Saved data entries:
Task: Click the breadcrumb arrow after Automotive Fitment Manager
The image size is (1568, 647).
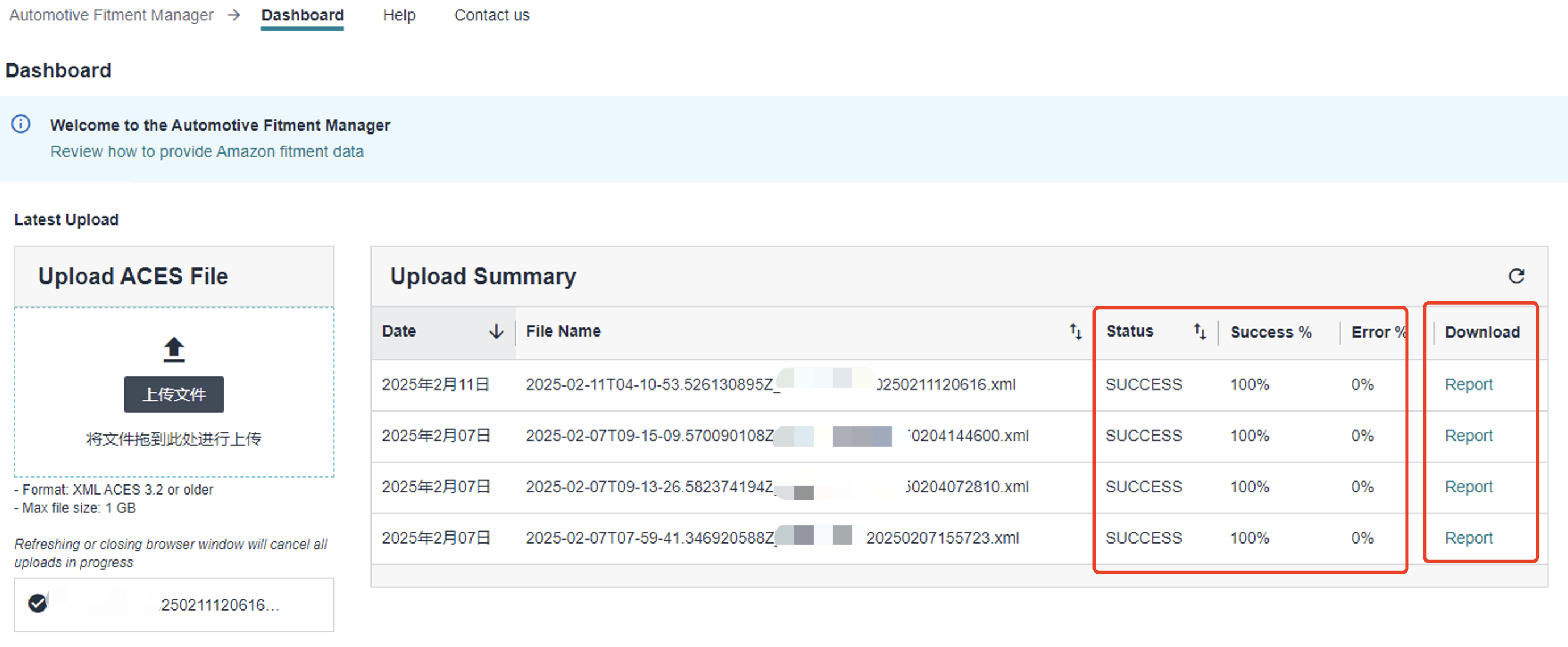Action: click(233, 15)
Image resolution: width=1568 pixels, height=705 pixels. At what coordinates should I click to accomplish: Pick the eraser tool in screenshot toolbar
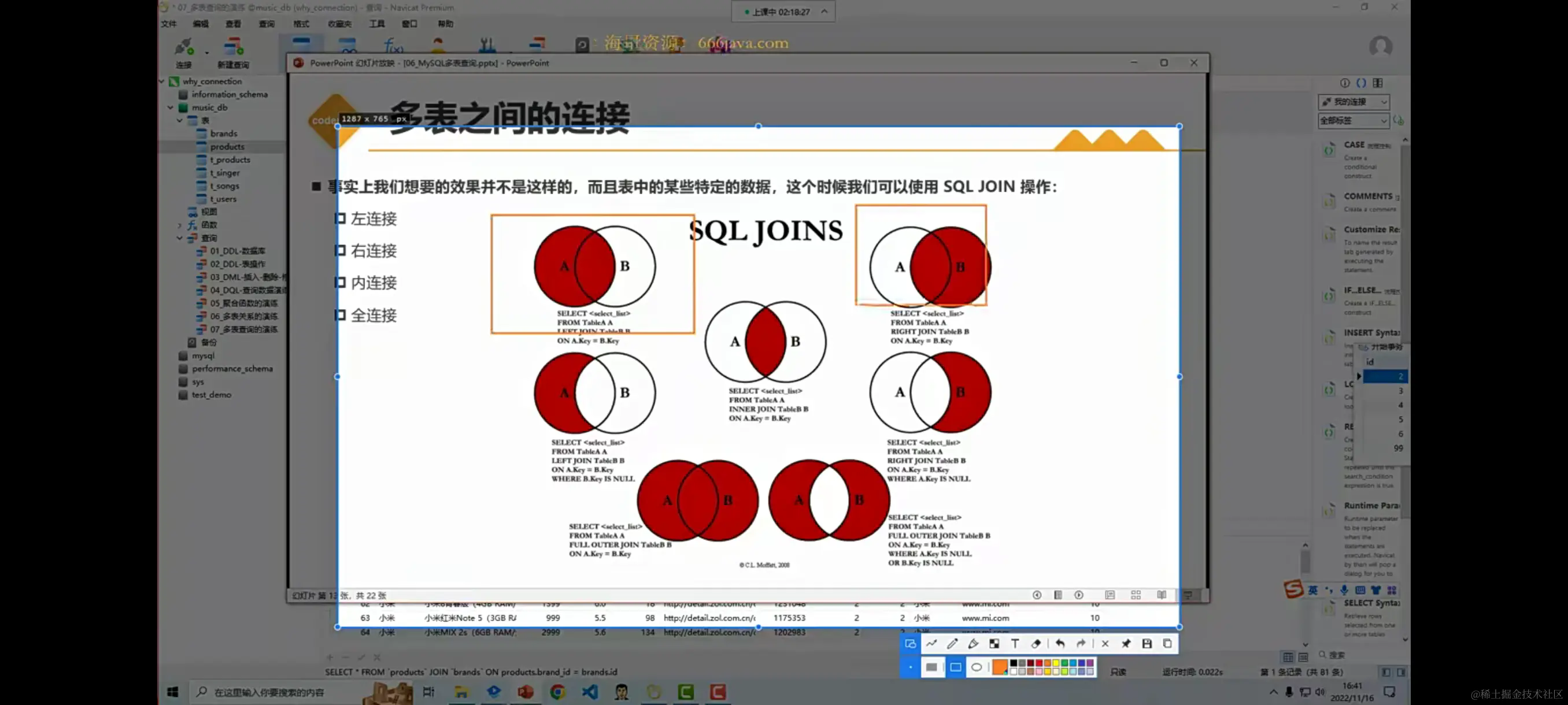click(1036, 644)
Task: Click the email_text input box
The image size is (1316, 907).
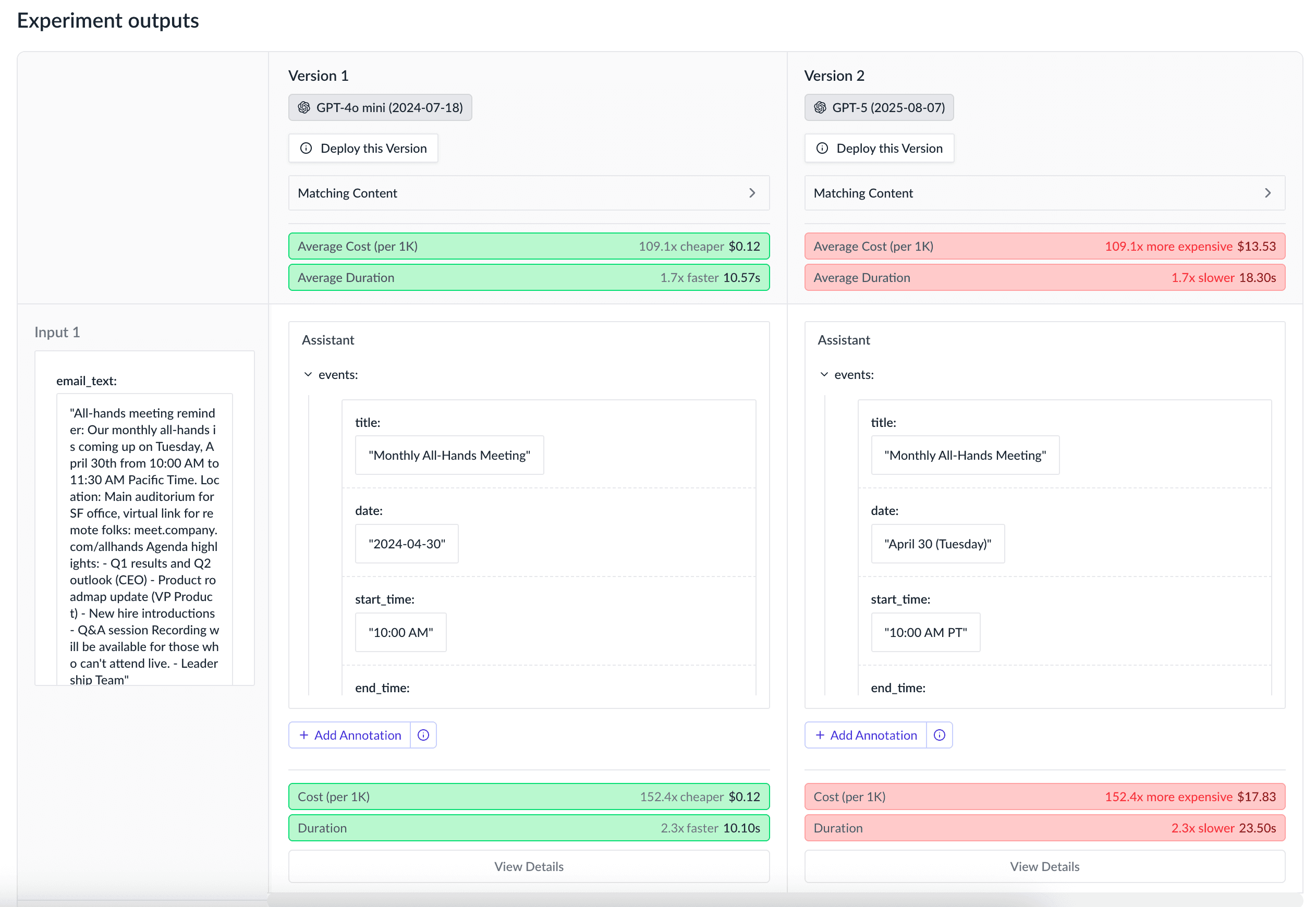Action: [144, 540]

*Work order*: Drop the pictures, then write out only the lines running from the one containing "The image size is (1568, 647)." through the last line above, both included, exactly.

*Answer box*:
The image size is (1568, 647).
Action: click(233, 15)
Image resolution: width=1568 pixels, height=705 pixels. At what coordinates should I click to accomplish: Pick the eraser tool in screenshot toolbar
click(1036, 644)
Task: Click the email_text input box
The image size is (1316, 907).
Action: [144, 540]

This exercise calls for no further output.